When the Philadelphia Museum of Art purchased Henry Ossawa Tanner’s “Annunication” in 1899, it became the first work by an African American artist to be acquired by a major American museum. The PMA’s collection of African American art has since grown to nearly 800 pieces, a selection of which makes up “Represent: 200 Years of African American Art,” now open.
The exhibit, which features works by more than 50 artists, grew out of the museum’s efforts to create a catalogue of its collection. Museum director and CEO Timothy Rub credited that initiative largely to the Museum’s African American Collections Committee, formed more than two decades ago. “It’s always been one of the most cherished wishes of the members of that committee that we make this material more publicly accessible,” Rub said during a tour of the exhibit. “It was a labor of love.”
The resulting catalogue highlights more than 160 pieces from the Museum’s collection, offering a broad overview of the range of its holdings by African American artists.

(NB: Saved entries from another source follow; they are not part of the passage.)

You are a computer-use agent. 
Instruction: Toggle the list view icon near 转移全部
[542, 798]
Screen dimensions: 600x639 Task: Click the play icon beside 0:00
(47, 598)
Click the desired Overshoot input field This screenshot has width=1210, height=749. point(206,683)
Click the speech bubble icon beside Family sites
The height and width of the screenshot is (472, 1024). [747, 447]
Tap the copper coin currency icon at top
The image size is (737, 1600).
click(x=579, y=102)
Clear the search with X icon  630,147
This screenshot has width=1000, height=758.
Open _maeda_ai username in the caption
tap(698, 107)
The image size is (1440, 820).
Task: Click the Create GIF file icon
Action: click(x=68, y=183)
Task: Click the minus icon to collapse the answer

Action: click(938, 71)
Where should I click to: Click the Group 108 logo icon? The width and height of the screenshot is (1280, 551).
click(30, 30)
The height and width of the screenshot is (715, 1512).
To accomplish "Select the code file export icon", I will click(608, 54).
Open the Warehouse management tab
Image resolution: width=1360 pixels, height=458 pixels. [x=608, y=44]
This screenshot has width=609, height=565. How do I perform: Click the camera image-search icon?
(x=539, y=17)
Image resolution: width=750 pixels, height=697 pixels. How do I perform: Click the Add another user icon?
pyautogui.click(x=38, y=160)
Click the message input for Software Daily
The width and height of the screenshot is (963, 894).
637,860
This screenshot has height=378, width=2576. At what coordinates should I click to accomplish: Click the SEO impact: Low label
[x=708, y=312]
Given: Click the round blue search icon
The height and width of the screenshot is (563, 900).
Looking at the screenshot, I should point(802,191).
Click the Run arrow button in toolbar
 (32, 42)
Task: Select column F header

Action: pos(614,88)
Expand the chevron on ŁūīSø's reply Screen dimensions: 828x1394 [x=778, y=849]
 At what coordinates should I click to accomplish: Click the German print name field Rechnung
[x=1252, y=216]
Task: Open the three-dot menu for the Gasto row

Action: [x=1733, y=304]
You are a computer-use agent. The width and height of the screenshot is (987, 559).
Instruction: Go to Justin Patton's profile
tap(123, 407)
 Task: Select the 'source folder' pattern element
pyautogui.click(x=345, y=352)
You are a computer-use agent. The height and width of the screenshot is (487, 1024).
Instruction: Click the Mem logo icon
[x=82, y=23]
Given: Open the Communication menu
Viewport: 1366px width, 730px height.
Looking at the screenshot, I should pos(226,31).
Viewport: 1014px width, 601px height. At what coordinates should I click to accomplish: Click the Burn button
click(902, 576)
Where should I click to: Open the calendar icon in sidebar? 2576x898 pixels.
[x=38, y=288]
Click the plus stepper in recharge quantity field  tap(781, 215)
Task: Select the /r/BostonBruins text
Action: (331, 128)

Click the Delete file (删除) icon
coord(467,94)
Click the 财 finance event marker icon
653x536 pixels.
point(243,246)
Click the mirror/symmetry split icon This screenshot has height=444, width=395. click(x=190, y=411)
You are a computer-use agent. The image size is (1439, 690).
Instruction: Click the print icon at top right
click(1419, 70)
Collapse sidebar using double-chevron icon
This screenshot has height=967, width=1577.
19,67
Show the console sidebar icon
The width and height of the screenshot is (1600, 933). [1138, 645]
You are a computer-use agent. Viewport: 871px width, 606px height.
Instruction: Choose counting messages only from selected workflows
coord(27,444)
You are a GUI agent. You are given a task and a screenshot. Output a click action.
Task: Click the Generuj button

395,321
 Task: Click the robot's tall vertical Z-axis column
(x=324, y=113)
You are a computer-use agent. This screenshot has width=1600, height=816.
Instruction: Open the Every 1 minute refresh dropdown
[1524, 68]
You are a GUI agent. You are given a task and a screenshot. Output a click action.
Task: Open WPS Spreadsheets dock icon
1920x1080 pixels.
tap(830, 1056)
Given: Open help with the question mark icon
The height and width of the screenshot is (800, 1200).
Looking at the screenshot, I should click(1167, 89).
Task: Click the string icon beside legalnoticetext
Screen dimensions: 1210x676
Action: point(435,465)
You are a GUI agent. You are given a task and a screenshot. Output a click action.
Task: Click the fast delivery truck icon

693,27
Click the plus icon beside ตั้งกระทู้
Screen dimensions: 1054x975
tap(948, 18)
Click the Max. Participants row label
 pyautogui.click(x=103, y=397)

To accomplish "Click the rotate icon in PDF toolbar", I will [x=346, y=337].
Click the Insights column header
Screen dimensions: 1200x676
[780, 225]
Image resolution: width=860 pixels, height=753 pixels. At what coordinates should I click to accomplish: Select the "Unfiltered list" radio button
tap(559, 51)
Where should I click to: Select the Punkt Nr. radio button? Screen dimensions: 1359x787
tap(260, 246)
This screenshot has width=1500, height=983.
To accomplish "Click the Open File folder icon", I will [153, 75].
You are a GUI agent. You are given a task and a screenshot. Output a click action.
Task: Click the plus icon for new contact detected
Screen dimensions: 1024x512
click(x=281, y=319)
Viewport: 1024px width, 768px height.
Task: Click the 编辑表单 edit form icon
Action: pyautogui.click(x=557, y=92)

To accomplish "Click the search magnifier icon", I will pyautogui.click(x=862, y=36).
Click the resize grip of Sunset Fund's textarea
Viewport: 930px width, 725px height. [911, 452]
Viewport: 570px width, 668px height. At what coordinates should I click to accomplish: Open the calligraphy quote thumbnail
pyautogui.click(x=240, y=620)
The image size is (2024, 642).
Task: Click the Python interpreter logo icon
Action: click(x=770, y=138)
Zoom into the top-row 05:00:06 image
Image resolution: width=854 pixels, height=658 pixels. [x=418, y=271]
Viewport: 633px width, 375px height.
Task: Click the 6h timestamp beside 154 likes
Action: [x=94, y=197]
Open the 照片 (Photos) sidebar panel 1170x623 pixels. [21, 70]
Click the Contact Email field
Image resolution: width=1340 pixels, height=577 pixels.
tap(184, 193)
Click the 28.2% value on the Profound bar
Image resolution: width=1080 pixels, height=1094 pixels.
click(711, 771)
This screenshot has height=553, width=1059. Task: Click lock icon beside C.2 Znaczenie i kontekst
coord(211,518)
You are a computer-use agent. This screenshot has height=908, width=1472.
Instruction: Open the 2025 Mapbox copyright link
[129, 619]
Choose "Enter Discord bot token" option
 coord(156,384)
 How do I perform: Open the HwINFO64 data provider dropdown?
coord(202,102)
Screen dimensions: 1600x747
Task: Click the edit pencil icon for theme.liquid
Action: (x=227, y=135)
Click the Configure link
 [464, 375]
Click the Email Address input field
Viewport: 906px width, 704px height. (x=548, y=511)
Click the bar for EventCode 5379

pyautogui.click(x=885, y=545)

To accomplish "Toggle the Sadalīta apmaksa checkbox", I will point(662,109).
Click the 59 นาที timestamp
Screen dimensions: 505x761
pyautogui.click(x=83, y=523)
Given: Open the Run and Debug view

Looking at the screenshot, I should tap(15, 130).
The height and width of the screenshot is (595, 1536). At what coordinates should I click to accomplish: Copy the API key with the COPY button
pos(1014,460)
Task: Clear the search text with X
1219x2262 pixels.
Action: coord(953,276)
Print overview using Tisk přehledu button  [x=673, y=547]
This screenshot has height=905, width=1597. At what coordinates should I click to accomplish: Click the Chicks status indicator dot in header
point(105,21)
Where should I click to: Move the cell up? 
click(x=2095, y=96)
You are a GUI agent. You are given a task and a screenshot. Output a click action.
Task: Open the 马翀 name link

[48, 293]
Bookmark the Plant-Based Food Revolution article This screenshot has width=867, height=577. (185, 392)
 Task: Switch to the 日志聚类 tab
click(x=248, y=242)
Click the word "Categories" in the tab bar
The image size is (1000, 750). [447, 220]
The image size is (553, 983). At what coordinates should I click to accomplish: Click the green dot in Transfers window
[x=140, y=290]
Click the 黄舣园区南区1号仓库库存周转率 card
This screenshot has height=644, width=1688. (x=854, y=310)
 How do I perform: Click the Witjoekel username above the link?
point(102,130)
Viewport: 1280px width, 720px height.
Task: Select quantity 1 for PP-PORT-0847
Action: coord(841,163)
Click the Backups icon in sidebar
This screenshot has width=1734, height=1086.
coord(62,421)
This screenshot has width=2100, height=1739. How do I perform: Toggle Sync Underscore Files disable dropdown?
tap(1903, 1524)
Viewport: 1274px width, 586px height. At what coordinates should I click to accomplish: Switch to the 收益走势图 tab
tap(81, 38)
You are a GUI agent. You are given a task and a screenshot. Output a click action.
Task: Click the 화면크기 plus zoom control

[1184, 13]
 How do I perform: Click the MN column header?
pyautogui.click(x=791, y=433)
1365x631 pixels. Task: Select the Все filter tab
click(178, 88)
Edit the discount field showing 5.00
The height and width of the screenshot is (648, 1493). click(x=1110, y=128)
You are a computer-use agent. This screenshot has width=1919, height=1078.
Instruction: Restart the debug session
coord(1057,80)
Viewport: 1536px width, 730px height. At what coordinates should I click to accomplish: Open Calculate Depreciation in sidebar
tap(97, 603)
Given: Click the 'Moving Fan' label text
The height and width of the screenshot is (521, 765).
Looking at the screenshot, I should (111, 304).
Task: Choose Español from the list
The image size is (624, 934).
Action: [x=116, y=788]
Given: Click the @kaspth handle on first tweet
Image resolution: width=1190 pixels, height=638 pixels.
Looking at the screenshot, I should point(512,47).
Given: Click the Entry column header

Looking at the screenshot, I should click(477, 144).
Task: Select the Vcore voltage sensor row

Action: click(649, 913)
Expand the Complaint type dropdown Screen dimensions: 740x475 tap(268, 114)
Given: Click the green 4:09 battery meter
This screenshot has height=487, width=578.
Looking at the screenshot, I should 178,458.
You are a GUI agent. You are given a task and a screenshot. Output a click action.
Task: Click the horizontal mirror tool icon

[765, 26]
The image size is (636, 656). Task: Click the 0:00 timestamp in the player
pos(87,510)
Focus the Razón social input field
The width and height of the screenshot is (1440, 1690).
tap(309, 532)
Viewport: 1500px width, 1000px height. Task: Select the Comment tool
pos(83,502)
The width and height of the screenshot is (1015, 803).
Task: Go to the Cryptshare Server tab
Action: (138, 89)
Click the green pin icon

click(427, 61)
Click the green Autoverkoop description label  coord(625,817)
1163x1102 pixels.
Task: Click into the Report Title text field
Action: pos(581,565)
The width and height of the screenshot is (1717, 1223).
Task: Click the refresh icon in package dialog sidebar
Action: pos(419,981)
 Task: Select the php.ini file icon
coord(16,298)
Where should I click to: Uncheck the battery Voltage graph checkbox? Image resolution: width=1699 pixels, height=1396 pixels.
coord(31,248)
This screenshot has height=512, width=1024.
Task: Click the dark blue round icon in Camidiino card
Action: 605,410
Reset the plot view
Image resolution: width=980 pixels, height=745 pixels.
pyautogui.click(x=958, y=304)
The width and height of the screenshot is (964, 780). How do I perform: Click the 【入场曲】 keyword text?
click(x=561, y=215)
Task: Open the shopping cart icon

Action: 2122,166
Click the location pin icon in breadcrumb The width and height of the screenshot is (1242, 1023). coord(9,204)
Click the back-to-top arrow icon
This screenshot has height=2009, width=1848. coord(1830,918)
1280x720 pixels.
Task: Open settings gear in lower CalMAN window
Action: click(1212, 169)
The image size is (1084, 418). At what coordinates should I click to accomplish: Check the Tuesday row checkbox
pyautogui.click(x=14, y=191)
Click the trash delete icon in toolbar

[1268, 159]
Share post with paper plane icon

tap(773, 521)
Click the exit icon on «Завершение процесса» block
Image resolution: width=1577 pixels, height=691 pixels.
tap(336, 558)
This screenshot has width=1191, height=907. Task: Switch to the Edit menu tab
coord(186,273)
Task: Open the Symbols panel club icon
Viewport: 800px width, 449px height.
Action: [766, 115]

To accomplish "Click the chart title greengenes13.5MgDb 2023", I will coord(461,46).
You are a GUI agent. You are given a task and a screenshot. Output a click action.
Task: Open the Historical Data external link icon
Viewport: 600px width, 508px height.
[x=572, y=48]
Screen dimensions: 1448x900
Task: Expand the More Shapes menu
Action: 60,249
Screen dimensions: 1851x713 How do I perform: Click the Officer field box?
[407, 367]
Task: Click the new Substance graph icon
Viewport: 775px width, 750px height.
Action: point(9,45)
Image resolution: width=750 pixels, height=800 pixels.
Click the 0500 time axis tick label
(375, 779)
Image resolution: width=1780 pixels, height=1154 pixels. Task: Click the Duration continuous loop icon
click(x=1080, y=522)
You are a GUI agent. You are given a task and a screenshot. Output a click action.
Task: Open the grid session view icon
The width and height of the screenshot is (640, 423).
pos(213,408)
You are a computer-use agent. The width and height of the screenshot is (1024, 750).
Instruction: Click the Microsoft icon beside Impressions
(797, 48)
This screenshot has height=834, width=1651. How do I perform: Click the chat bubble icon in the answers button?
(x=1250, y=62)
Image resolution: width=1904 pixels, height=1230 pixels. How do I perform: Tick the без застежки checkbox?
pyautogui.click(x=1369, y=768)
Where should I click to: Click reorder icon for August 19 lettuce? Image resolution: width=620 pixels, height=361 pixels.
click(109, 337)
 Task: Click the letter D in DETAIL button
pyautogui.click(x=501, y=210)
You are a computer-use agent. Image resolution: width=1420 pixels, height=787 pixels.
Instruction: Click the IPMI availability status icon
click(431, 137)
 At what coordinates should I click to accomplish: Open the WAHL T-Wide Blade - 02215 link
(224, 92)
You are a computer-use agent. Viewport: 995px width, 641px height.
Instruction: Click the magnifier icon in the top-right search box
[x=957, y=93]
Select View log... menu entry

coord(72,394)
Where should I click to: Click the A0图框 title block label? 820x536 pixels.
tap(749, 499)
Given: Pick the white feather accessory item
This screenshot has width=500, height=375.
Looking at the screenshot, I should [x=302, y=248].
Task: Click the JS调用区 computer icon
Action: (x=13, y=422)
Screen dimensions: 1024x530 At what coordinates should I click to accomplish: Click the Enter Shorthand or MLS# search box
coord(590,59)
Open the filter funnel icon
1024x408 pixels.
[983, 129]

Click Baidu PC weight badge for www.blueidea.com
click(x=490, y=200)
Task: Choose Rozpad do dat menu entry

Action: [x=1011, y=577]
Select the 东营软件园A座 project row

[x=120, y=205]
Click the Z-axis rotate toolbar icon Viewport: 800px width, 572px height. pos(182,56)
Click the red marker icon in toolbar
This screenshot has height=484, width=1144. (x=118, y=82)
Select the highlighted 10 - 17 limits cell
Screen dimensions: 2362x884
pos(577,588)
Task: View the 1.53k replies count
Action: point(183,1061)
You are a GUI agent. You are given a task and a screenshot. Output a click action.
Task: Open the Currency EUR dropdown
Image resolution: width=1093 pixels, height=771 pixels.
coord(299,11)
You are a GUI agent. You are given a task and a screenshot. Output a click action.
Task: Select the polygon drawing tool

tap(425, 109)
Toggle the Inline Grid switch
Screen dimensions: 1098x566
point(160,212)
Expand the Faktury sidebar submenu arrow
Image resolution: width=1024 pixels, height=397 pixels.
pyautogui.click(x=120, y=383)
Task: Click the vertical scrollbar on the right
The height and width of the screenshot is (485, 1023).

That selection was further pared down to create “Represent,” which traces a timeline from pre-Civil War pieces of fine and decorative art through the Harlem Renaissance and the abstractions of the 1960s to provocative work by contemporary artists like Kara Walker and Glenn Ligon.
The catalogue was largely the work of consulting curator Gwendolyn DuBois Shaw, who explained the show’s title arising from the multiple meanings that the word “represent” contains.
“In colloquial terms, ‘represent’ has come to mean to stand for something, to represent anything that’s come before you, your community, and the way that you want to be shown to the world,” she said. “This exhibition and catalogue really do that; they represent the collection to Philadelphia and the world, and show the diversity of approaches that black artists have taken to being creative and to the responsibility of representing themselves and their communities.”
In the collection
The exhibit includes the large storage jar created by enslaved potter David Drake, whose inscription flies in the face of prohibitions on literacy for slaves; Horace Pippin’s haunting “The End of the War,” recalling his own service in World War I; Barbara Chase-Riboud’s monumental bronze and fiber dedication to Malcolm X; and Walker’s series of provocative prints tracing the dark legacy of the slave trade.
“Opportunities like this are ways of not only sharing our collection but putting works of art in conversation with each other in new ways,” Rub said. “These new conversations are always interesting and surprising, and enrich our understanding of individual works of art and the context from which they arise. And this, of course, is a very rich and interesting historical narrative.”
Represent: 200 Years of African American Art
Through April 5
Philadelphia Museum of Art
26th Street and the Ben Franklin Pkwy.